Supplied information:
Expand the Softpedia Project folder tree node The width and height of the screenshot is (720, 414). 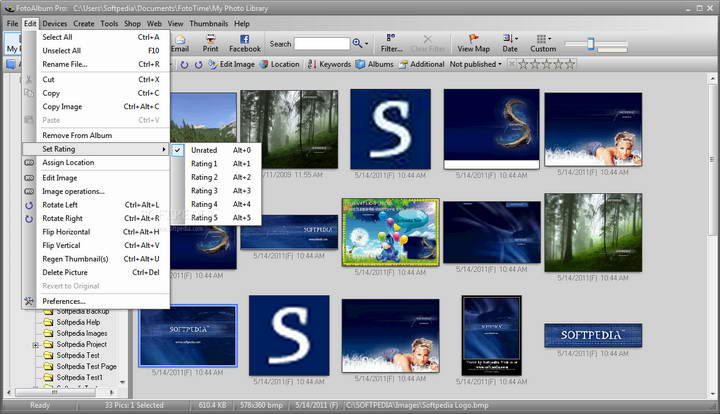coord(36,345)
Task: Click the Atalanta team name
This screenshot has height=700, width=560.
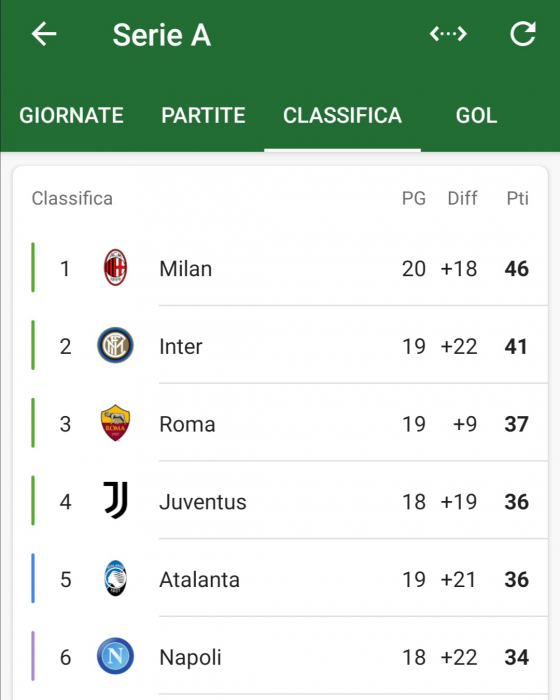Action: pyautogui.click(x=200, y=579)
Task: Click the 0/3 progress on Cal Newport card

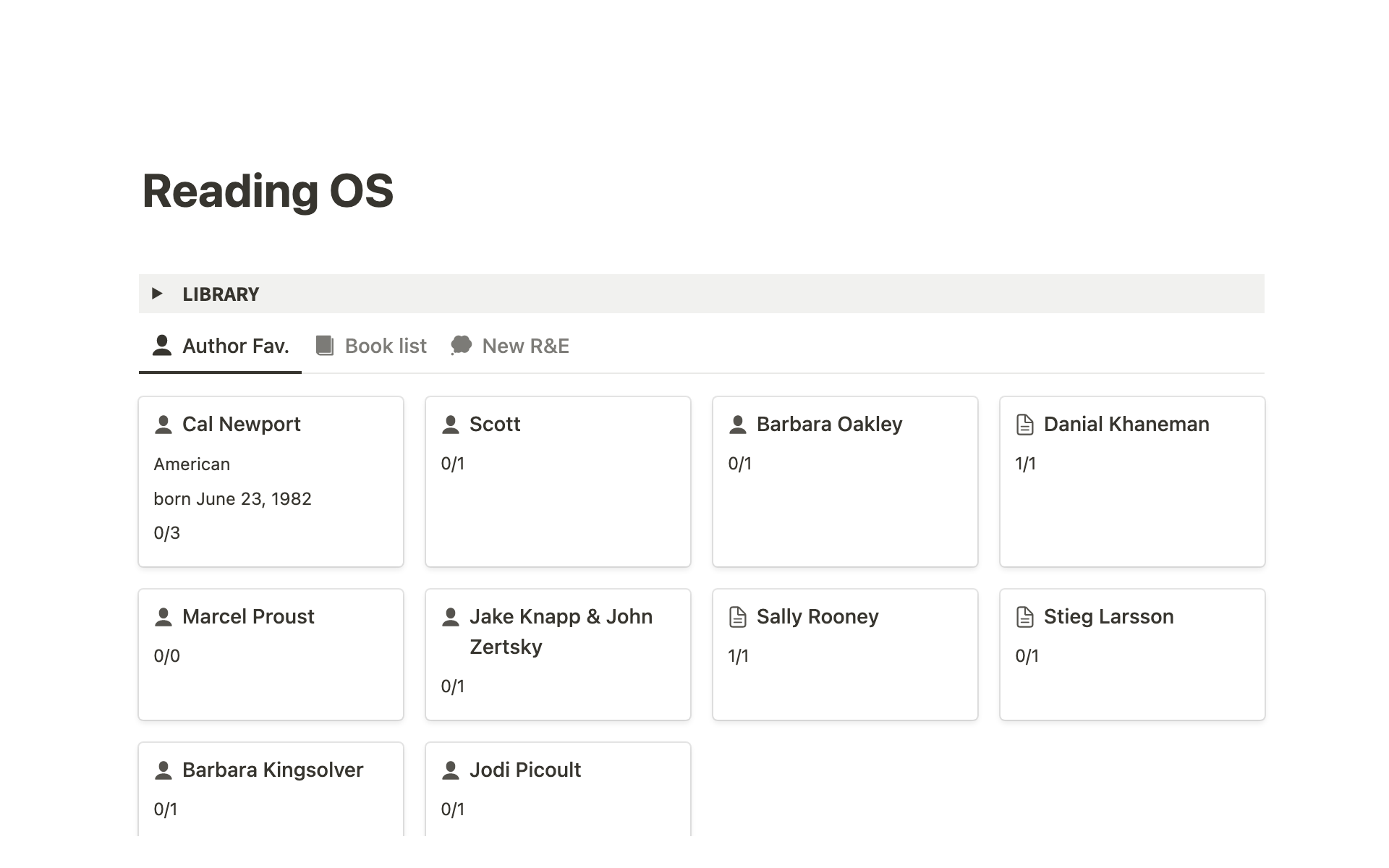Action: tap(167, 533)

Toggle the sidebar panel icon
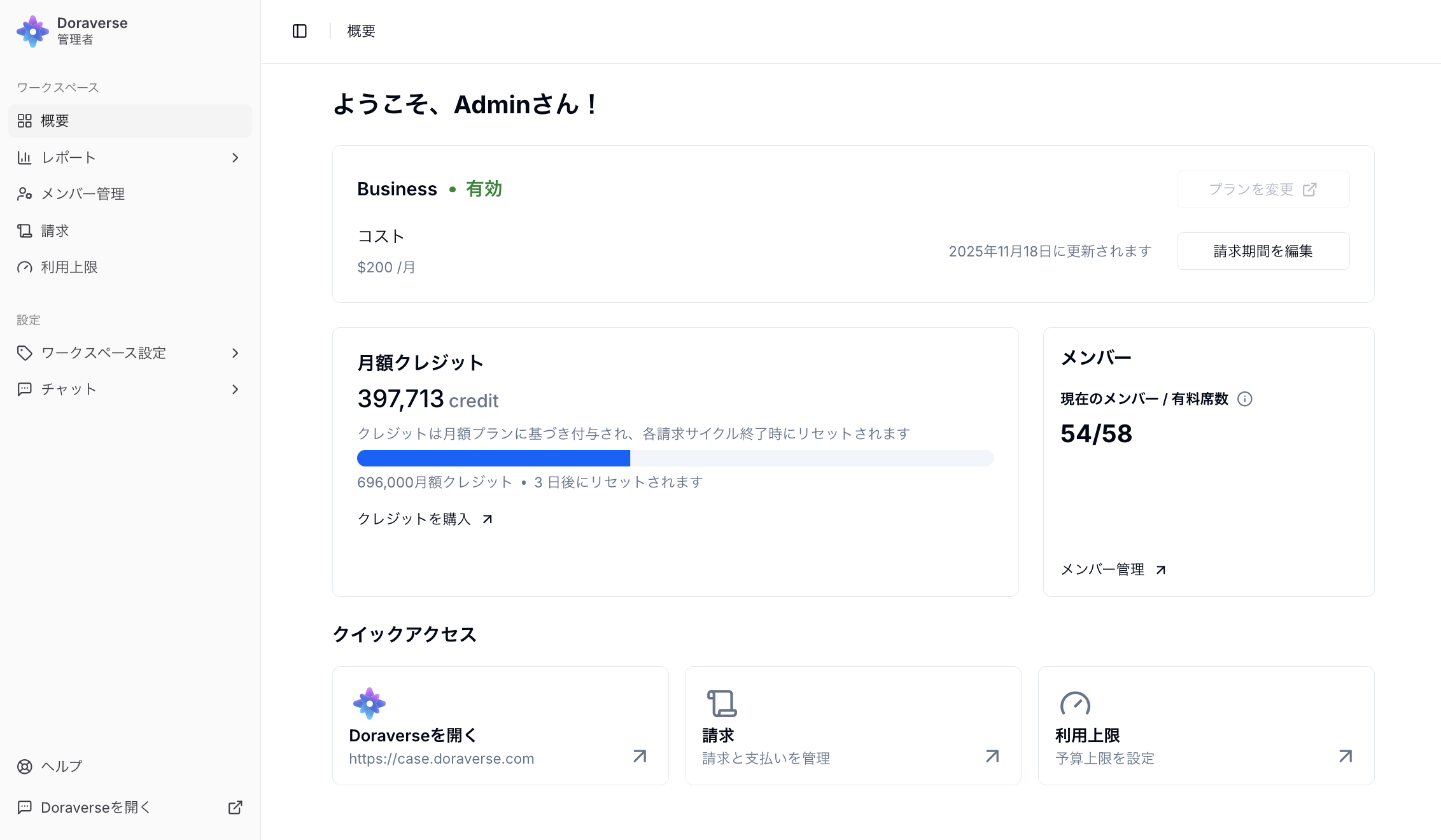(299, 31)
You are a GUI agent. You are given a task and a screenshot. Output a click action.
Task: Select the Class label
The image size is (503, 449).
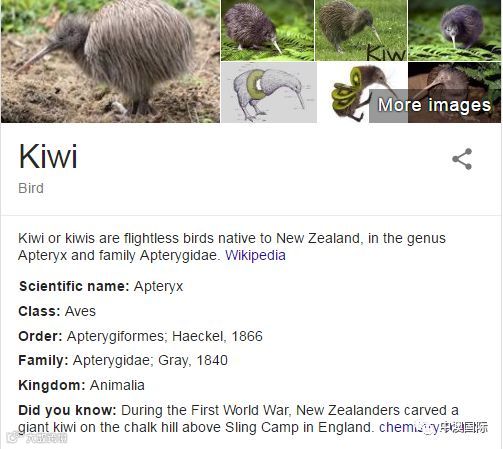coord(39,311)
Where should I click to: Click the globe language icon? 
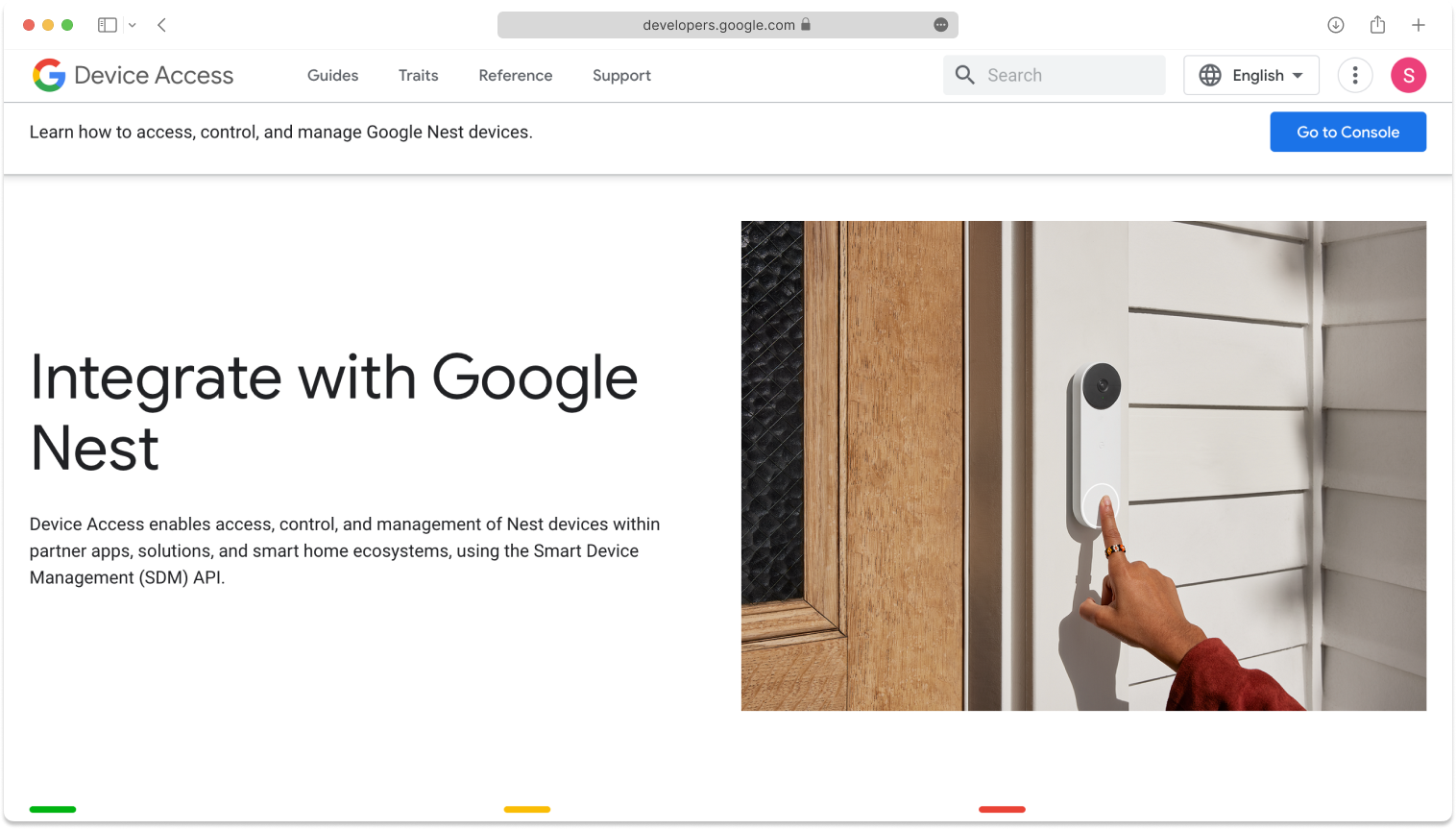1210,75

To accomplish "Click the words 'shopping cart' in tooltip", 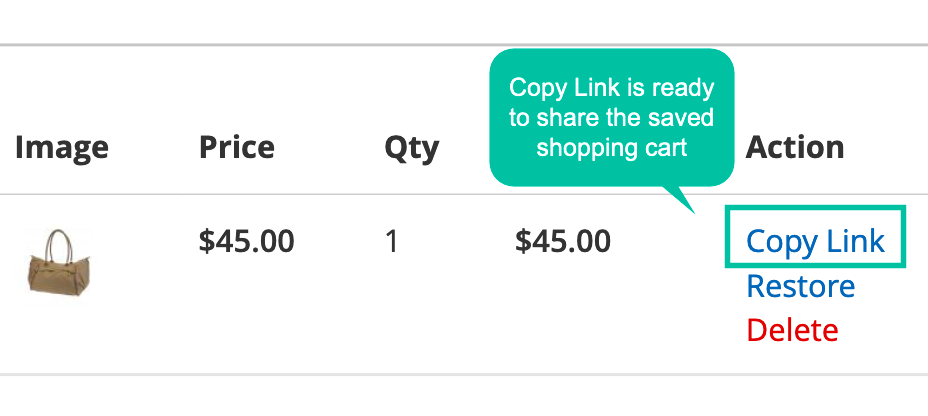I will [x=611, y=147].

Task to carry out:
How many of the lines above contain the string "icon"? Treat uppercase and lowercase as different, and reply with the number alone.

Completed exercise:
2